▸ WHAT THE EXERCISE ASKS
A word-for-word copy of the lines below, starting at the line with "This screenshot has height=775, width=515." and ending at the last one, is what you should give. Omit every picture.
***** DATA PROVIDED
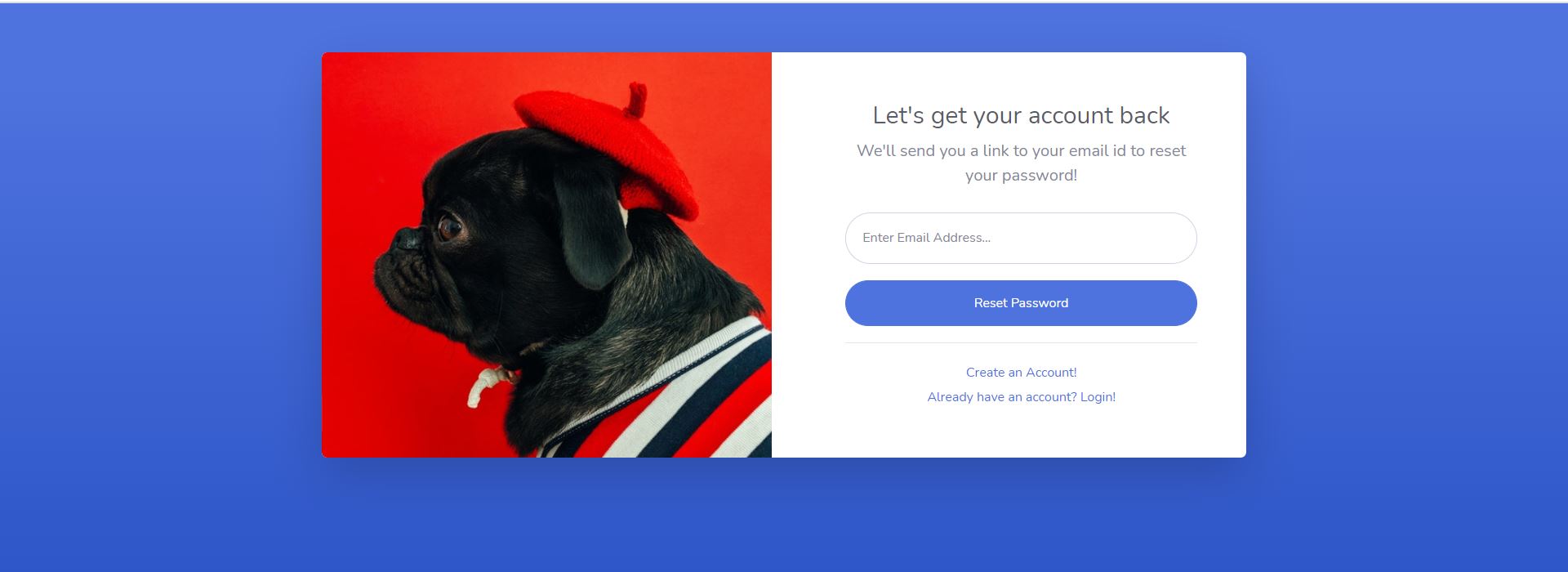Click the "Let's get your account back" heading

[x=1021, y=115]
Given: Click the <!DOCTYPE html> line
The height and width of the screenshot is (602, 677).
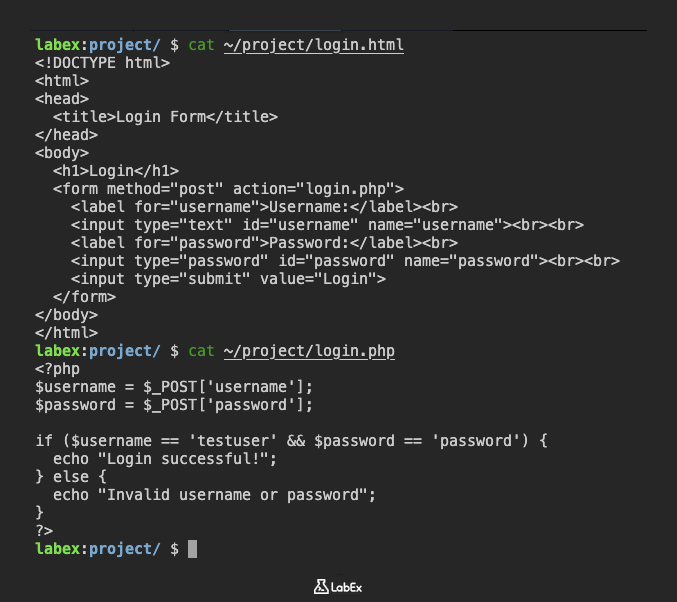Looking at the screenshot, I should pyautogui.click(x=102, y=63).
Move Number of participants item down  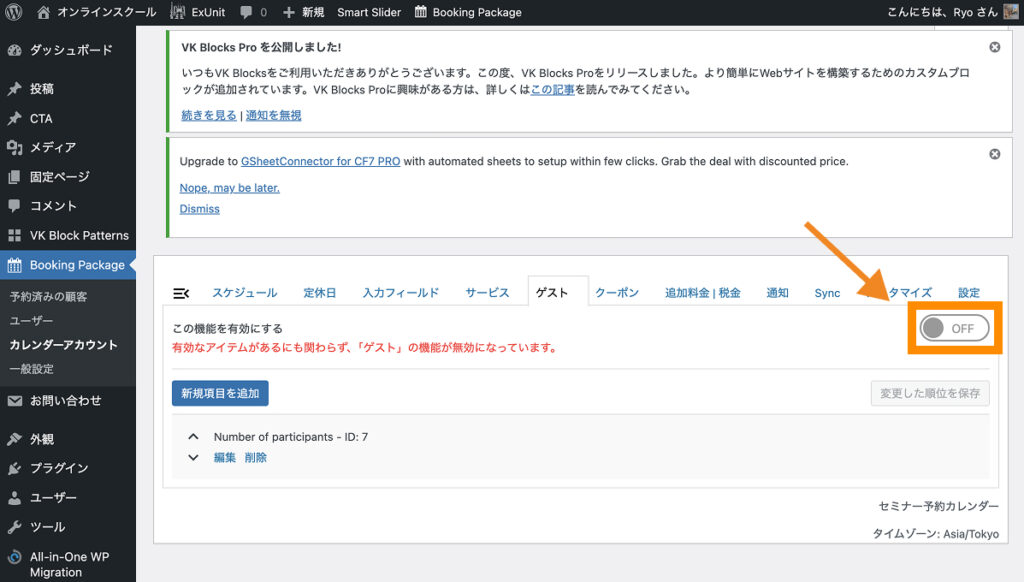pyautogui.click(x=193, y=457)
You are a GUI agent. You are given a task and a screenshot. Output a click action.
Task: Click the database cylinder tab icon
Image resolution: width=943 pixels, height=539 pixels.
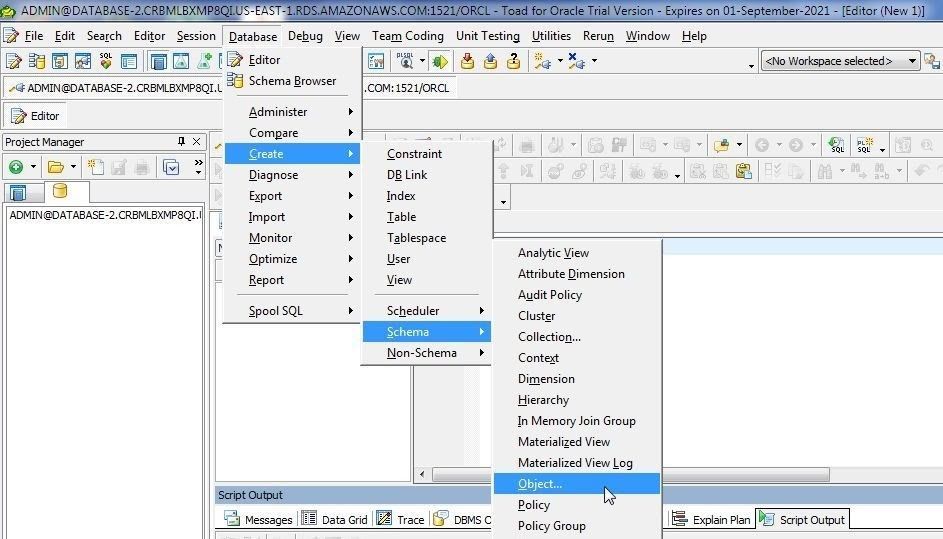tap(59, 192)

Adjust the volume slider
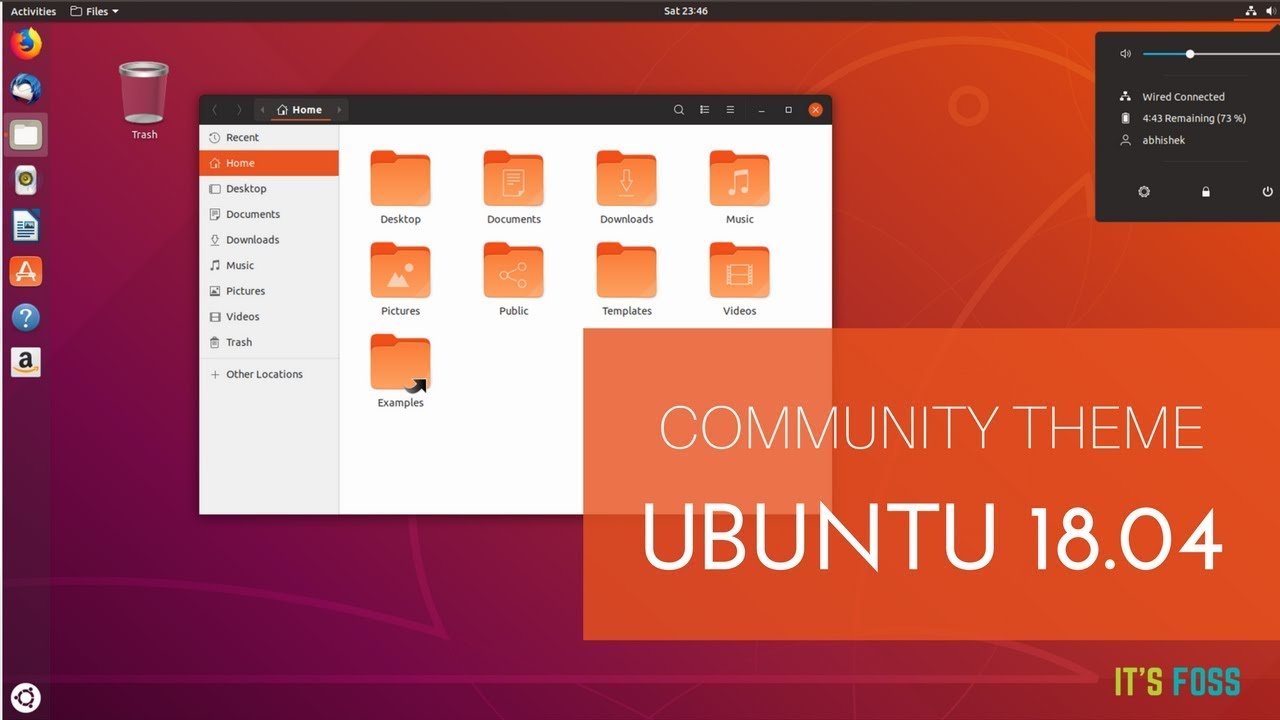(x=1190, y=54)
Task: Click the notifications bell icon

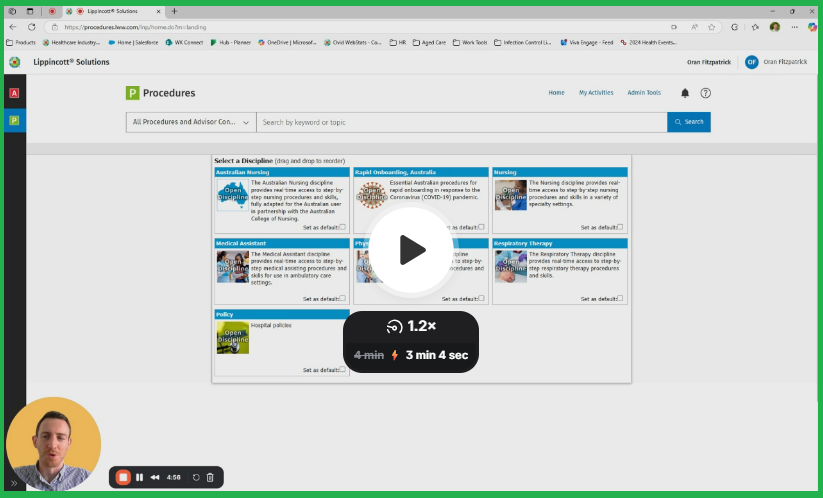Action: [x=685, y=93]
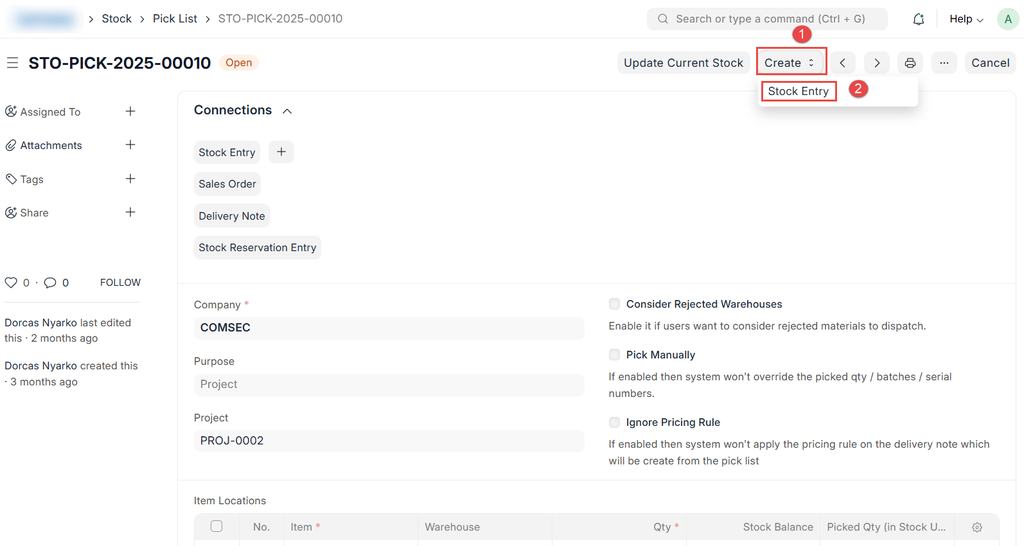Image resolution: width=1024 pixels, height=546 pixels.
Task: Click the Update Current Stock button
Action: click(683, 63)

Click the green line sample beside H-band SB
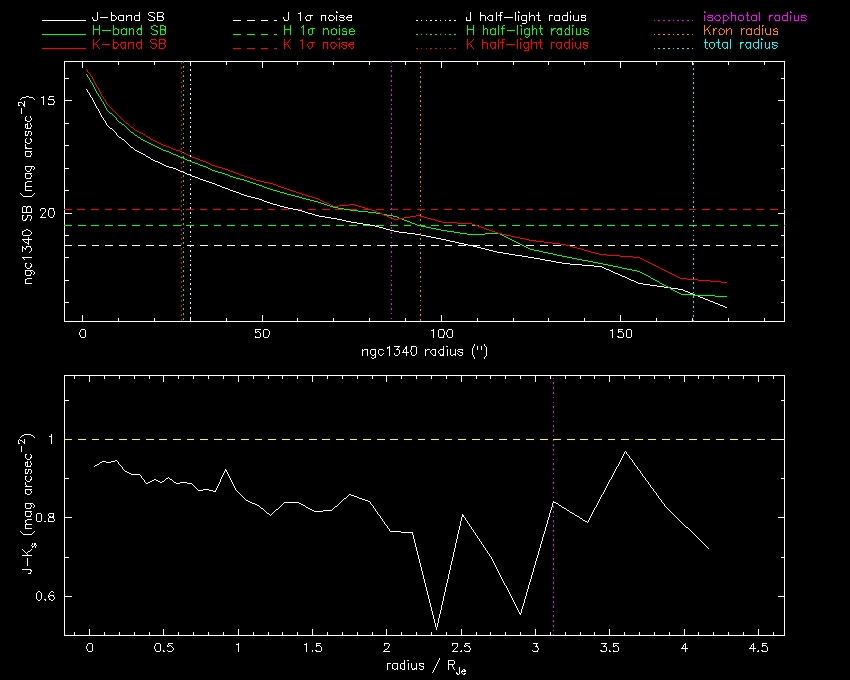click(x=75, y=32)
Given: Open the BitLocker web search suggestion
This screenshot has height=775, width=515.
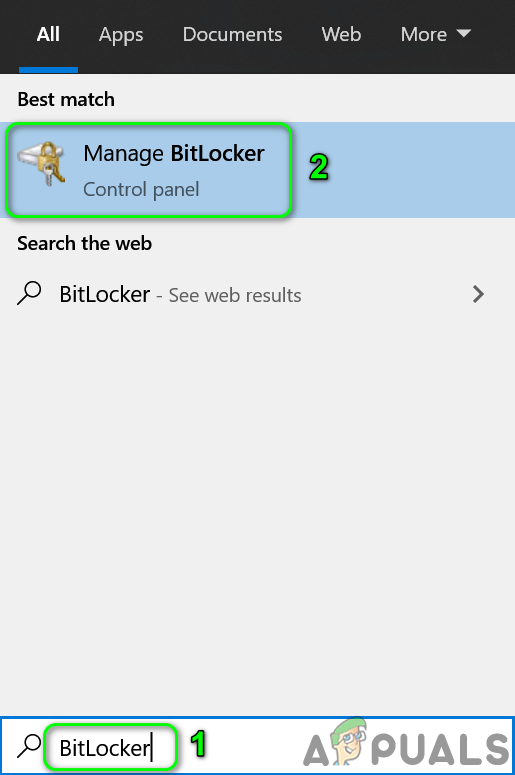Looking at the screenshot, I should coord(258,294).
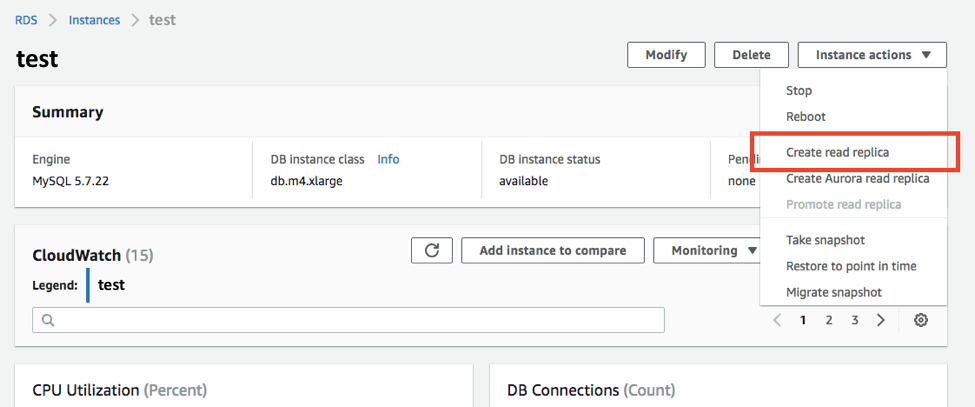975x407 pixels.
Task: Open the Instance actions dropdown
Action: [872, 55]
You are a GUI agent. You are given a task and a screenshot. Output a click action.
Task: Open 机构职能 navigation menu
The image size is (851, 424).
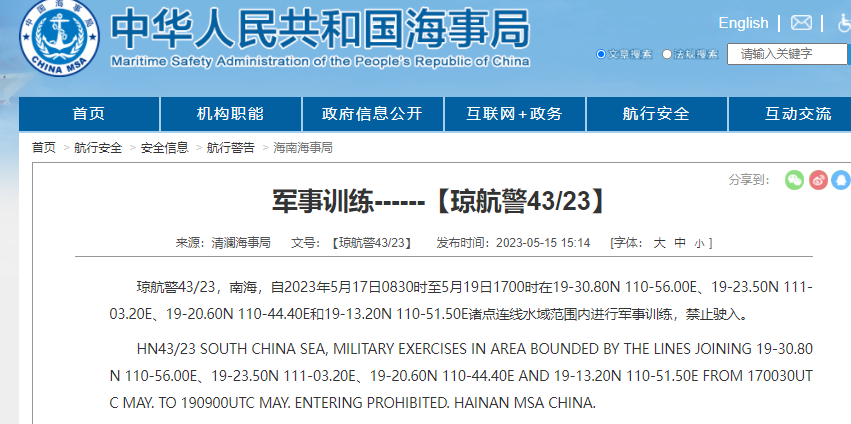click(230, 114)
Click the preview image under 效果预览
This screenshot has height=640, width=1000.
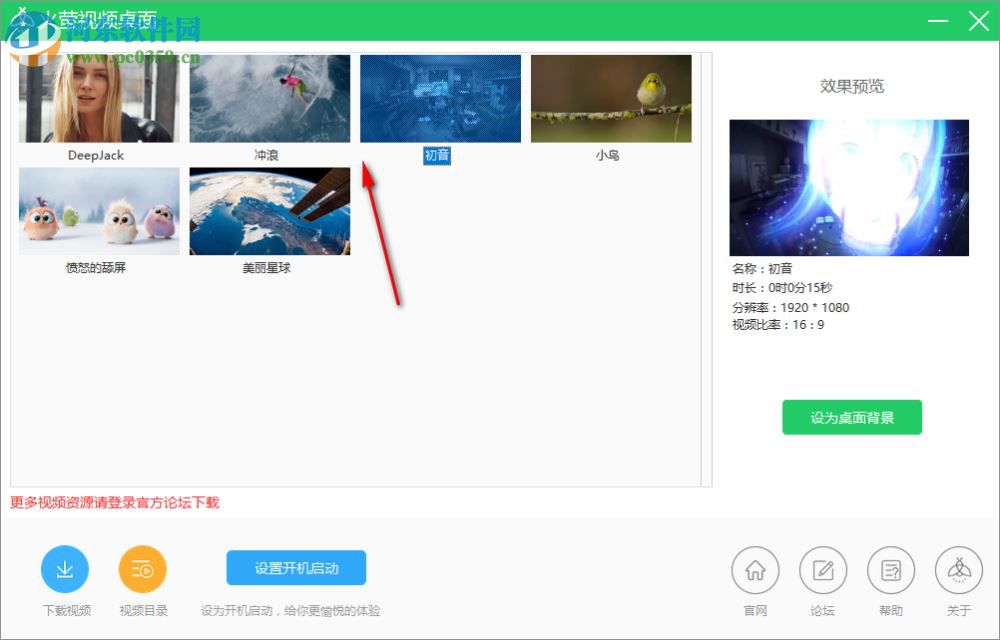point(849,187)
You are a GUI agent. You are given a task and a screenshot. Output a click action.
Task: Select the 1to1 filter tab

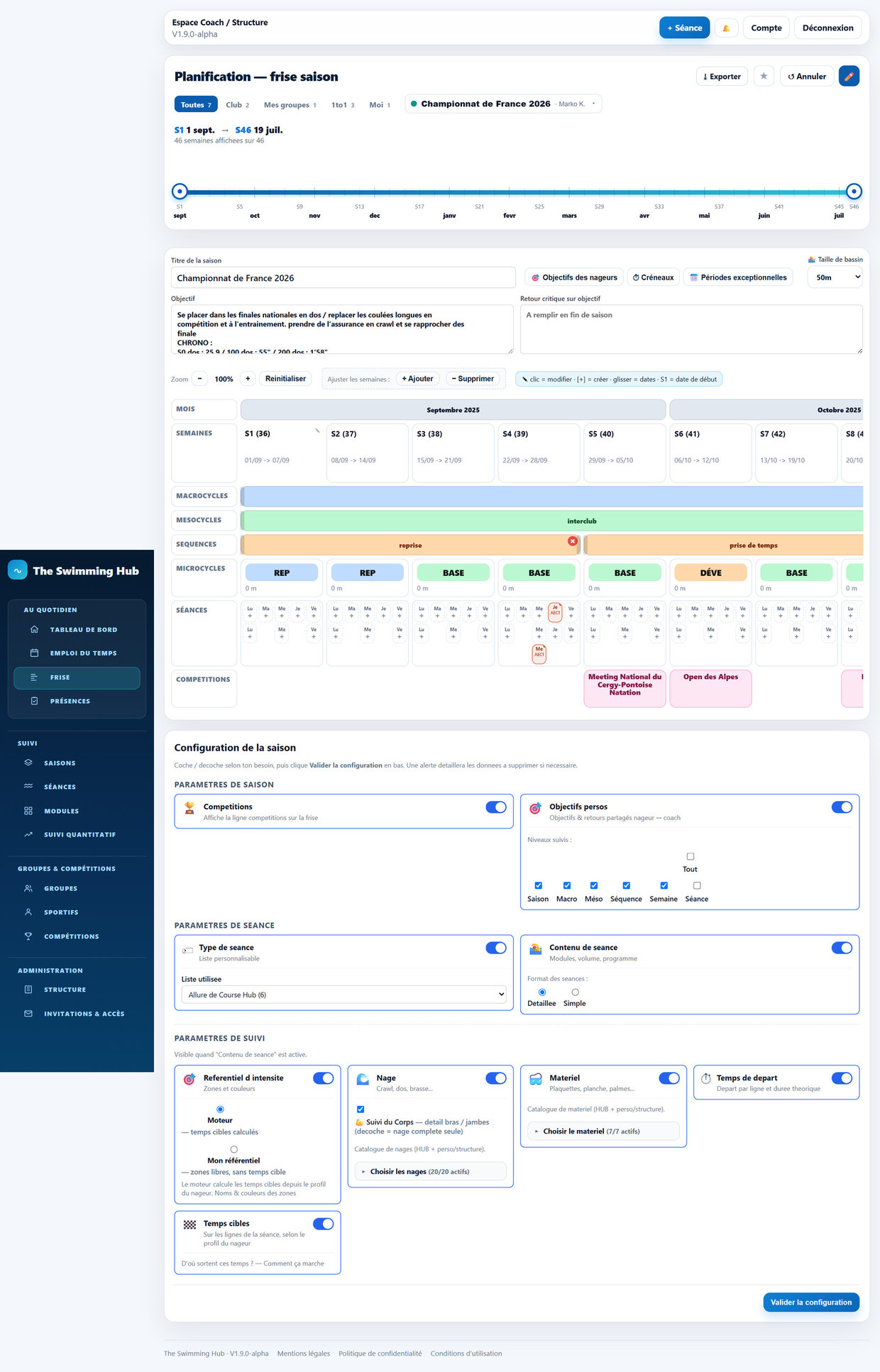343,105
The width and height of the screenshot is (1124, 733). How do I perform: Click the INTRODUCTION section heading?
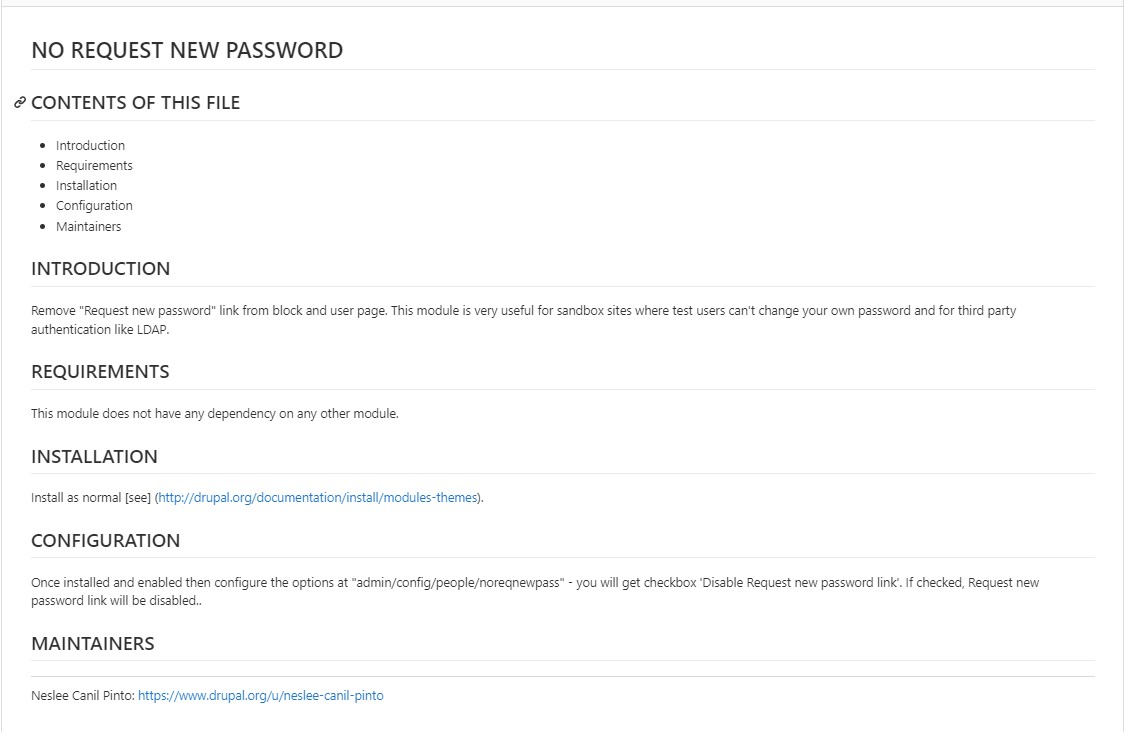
**********
▸ OUTPUT FOR THIS EXERCISE
This screenshot has height=775, width=515.
Looking at the screenshot, I should coord(258,294).
975x407 pixels.
Task: Open the Instance actions dropdown
Action: [872, 55]
You are a GUI agent. You are given a task and a screenshot. Output a click action.
Task: Open 机构职能 navigation menu
The image size is (851, 424).
click(230, 114)
Click the preview image under 效果预览
This screenshot has height=640, width=1000.
point(849,187)
You are a GUI agent. You are given a task and a screenshot. Output a click action.
Task: Select the 1to1 filter tab

343,105
The width and height of the screenshot is (1124, 733). How do I perform: Click the INTRODUCTION section heading?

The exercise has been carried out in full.